Obesity expert calls for Nintendo to include warnings for parents

Nintendo has apologised to those offended by Wii Fit after the software came under fire for dubbing children "fat".

Update: Nintendo has issued CVG its full statement regarding Wii Fit complaints: ""Nintendo would like to apologise to any customers offended by the in-game terminology used to classify a player's current BMI status, as part of the BMI measurement system integrated into Wii Fit.

"The BMI classifications featured within Wii Fit are universal, standard measurements widely used within the medical and fitness profession. We have used BMI and its associated terminology as the in-game measurement in Wii Fit as it is a widely recognised indicator of a healthy weight range since it measures a player's weight, scaled to their height.

"As such it is the best available generic measurement that can assess a
player's progress whilst using Wii Fit. The different classifications applied in Wii Fit are those used officially with BMI.

"As stated in the Wii Fit manual, BMI is essentially a measure of body fat, based on an adult height and weight. Wii Fit is still capable of measuring the BMI for people aged between 2 and 20 BUT the resulting figures may not be entirely accurate for younger age groups due to varying levels of development.

"The BMI results will differ depending on an individual's stage of development. People with more muscle mass than normal will also have a higher BMI rating due to the heavy weight of muscle tissue, so the resulting figures should be used for reference purposes only.

"We appreciate that some players might want to keep their in-game assessment details private. Users playing Wii Fit have the option to hide their on screen weight so it will not be seen when playing in a group environment.
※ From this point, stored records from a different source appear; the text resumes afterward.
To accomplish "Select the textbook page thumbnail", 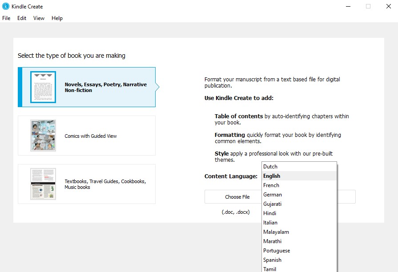I will [x=43, y=184].
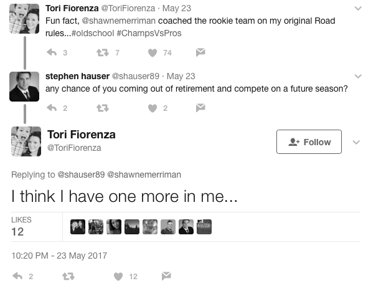The width and height of the screenshot is (381, 296).
Task: Share main tweet via message envelope icon
Action: pos(166,276)
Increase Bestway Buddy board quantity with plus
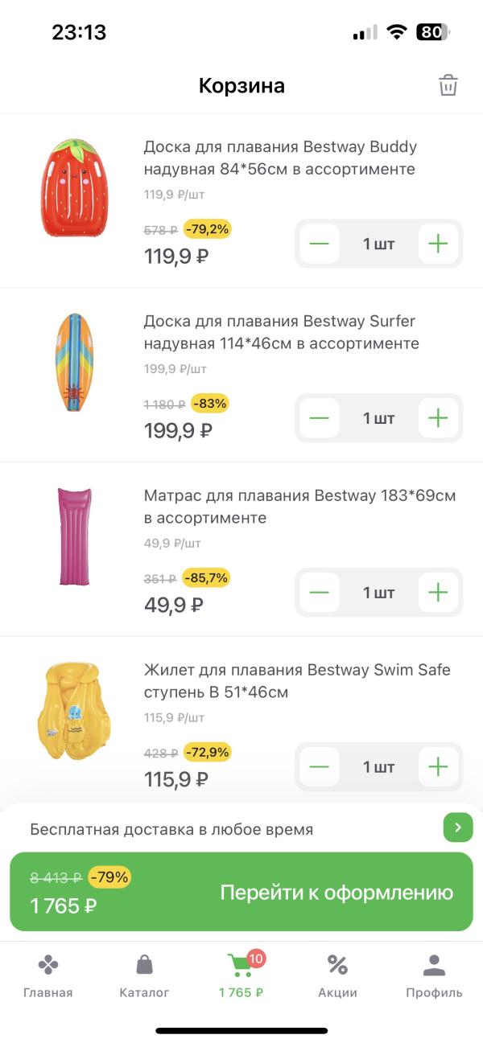Viewport: 483px width, 1043px height. [438, 244]
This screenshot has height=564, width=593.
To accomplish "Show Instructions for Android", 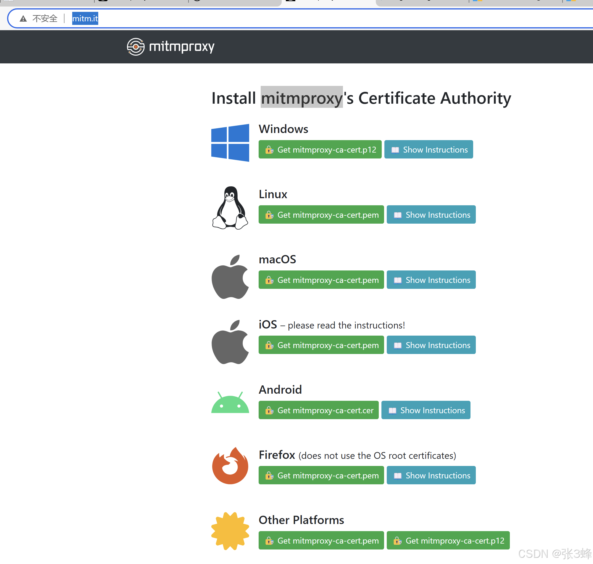I will click(x=425, y=410).

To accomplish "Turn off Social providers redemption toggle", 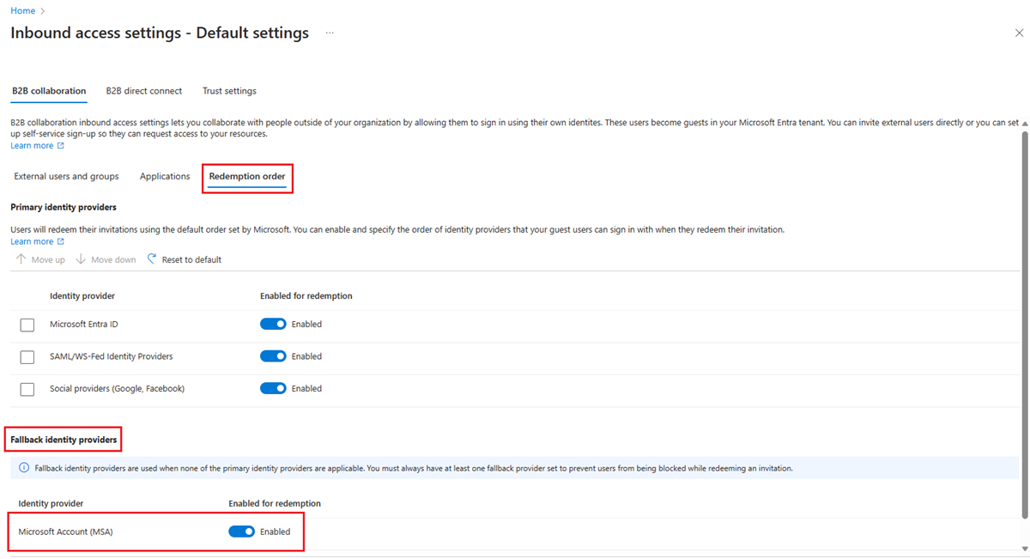I will click(273, 388).
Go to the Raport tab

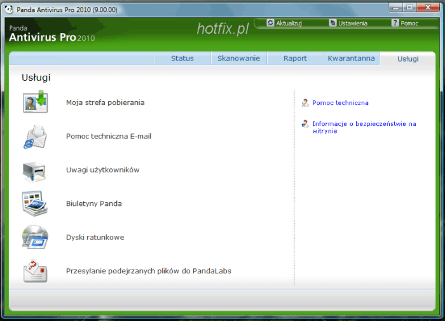tap(295, 58)
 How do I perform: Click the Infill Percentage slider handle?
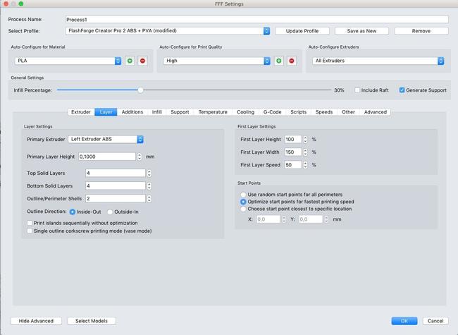[x=141, y=90]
In addition, if users prefer to play Wii Fit in a group environment, but do not wish their BMI rating to be viewed, they
can choose to play the Wii Fit activities as a GUEST without having to participate in the weighing and BMI measuring process."
Update Ends.

The game uses the BMI system (Body Mass Index) to determine the physical condition of users, but Tam Fry, a spokesperson from National Obesity Forum says that it's inaccurate for children, and should not be used.

"I'm absolutely aghast that children are being told they are fat," Fry told Daily Mail, after a father reported the trauma of his 10-year-old stepdaughter, who the software labelled as "fat".

"BMI is far from perfect but with children it simply should not be used," he added. "A child's BMI can change every month and it is perfectly possible for a child to be stocky, yet still very fit."

The kafuffle started when one father told of his "devastated" 10-year-old stepdaughter, who the game labelled fat, despite apparently being "perfectly healthy". "She is solidly built but not fat.," said the anonymous parent.

Fry called upon Nintendo to include warnings with the software. "I would be very concerned if children were using this game and I believe it should carry a warning for parents."